Your reference level is now the surface of the water. Some sailors stick to this setting. However, it is advisable to add a pilot foot to this measurement.
The pilot foot is the height of water removed from the echo sounder measurement to give a safety margin. Personally, I recommend deducting 50 cm from the actual water level. So when the sounder indicates 2.50 metersc (4), there is actually 3.00m of depth below the surface (3).

- 1 - Depth under keel
- 2 - Measured depth
- 3 - Actual depth
- 4 - Depth minus pilot foot
Why the pilot's foot?
The pilot's foot is useful, as it will give you more time to slow down and avoid abrupt heeling. Even if you calculate water heights very precisely, atmospheric pressure and offshore storms can alter the tidal range by a few tens of centimetres. Sometimes uncharted obstacles litter the seabed, and these 50 cm may save your boat's keel from these unpleasant encounters.

Place the reference level under the keel
This solution lets you know immediately how much water is available under the keel.
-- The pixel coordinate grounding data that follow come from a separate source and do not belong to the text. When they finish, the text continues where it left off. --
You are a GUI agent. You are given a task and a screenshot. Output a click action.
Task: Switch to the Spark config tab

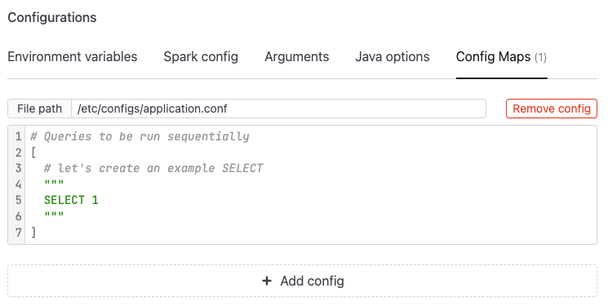pyautogui.click(x=201, y=56)
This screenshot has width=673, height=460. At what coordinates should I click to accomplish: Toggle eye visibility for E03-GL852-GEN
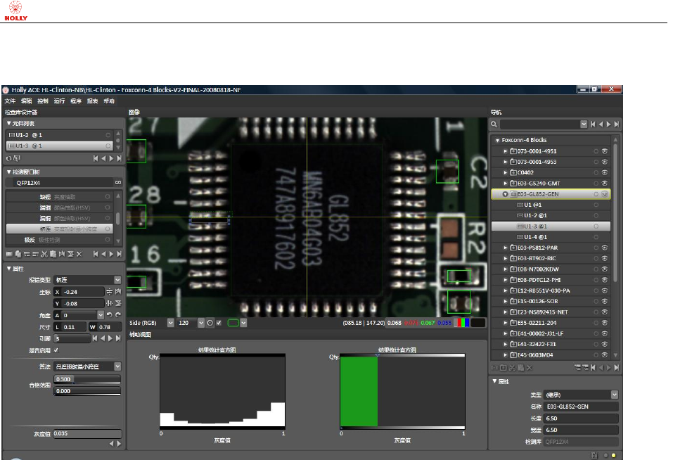pos(604,193)
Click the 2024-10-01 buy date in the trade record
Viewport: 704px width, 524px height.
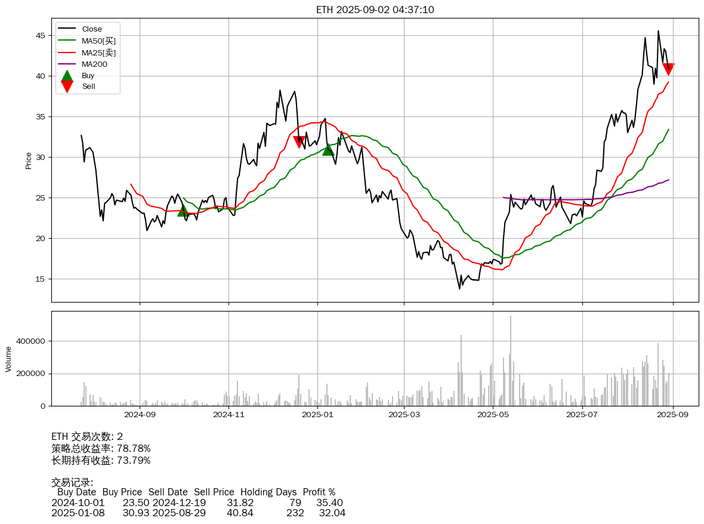(x=78, y=503)
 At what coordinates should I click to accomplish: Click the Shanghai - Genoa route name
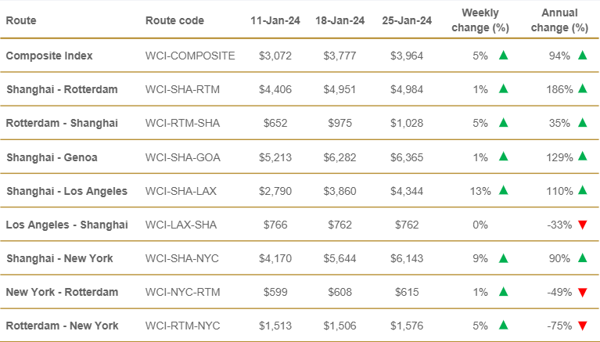pyautogui.click(x=52, y=157)
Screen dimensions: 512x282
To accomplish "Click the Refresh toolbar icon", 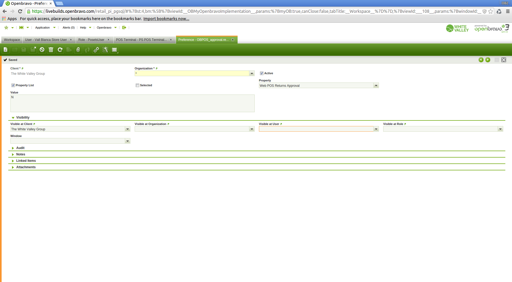I will (x=60, y=50).
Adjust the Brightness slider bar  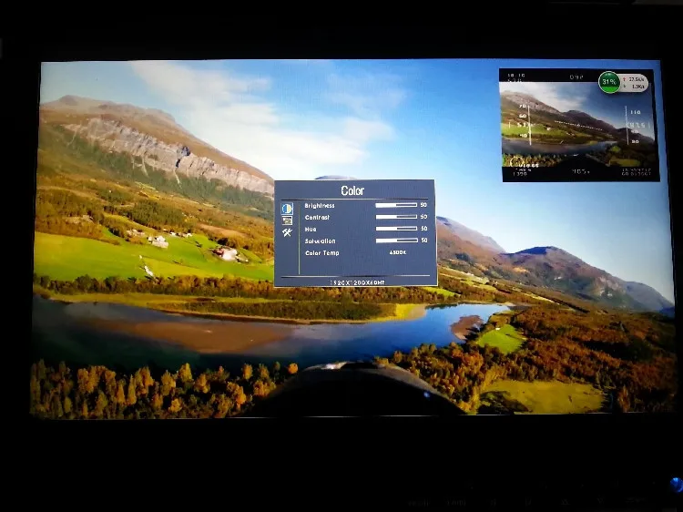[x=396, y=205]
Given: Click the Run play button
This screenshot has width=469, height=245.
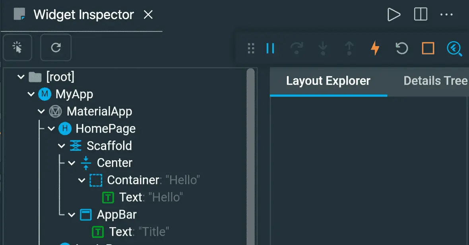Looking at the screenshot, I should [393, 14].
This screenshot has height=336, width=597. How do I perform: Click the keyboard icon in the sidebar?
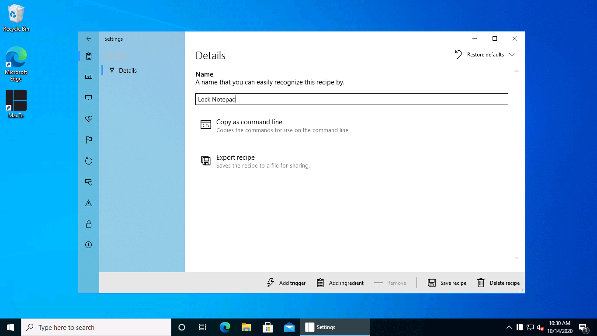pos(89,77)
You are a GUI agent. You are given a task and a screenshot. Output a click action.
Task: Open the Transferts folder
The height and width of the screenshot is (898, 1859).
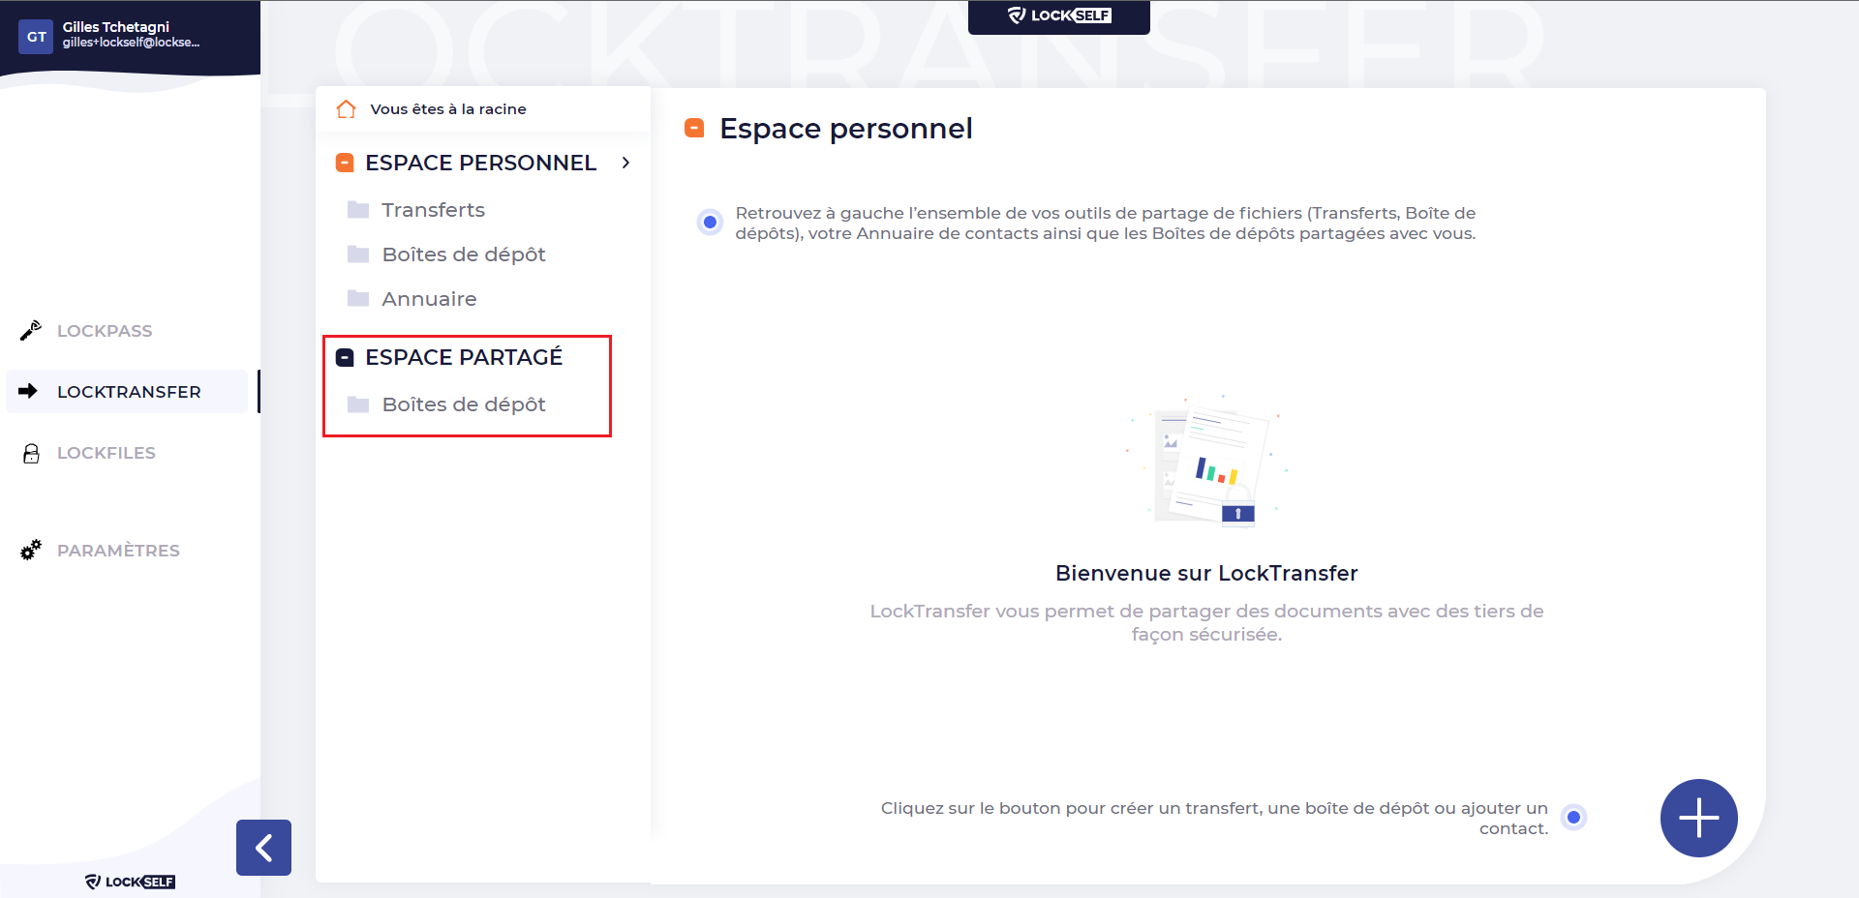click(433, 210)
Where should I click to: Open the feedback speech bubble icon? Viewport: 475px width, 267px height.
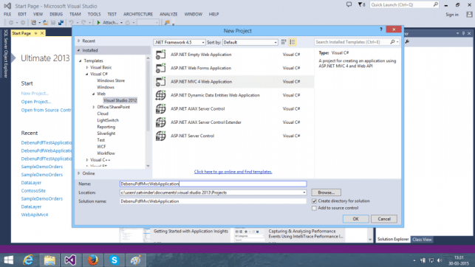[349, 4]
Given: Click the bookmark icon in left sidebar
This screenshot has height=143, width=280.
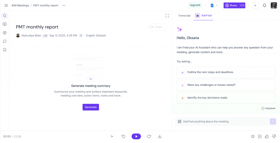Looking at the screenshot, I should point(5,50).
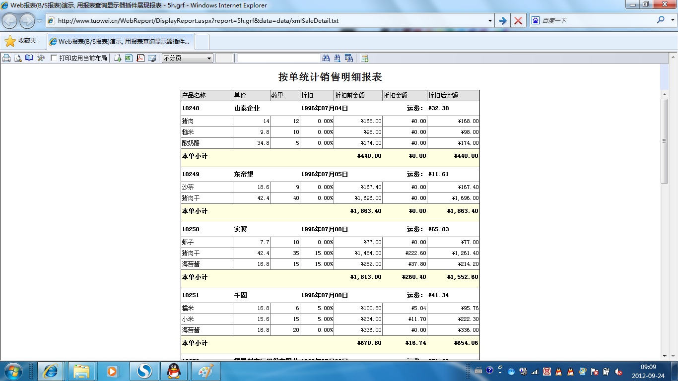Image resolution: width=678 pixels, height=381 pixels.
Task: Expand the search provider dropdown arrow
Action: click(x=673, y=20)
If you want to calibrate the sounder in this way, simply enter a pilot foot equal to your draft. For a keelboat with a draft of 1.80 m, the sounder will display 1.20 m (1) when the actual depth is 3.00 m (3).
Each yachtsman will choose the solution with which he feels most secure: a 50 cm pilot foot or depth under the keel. Which solution is chosen depends very much on the psychology of the skipper. But don't forget to inform the crew in charge of navigation...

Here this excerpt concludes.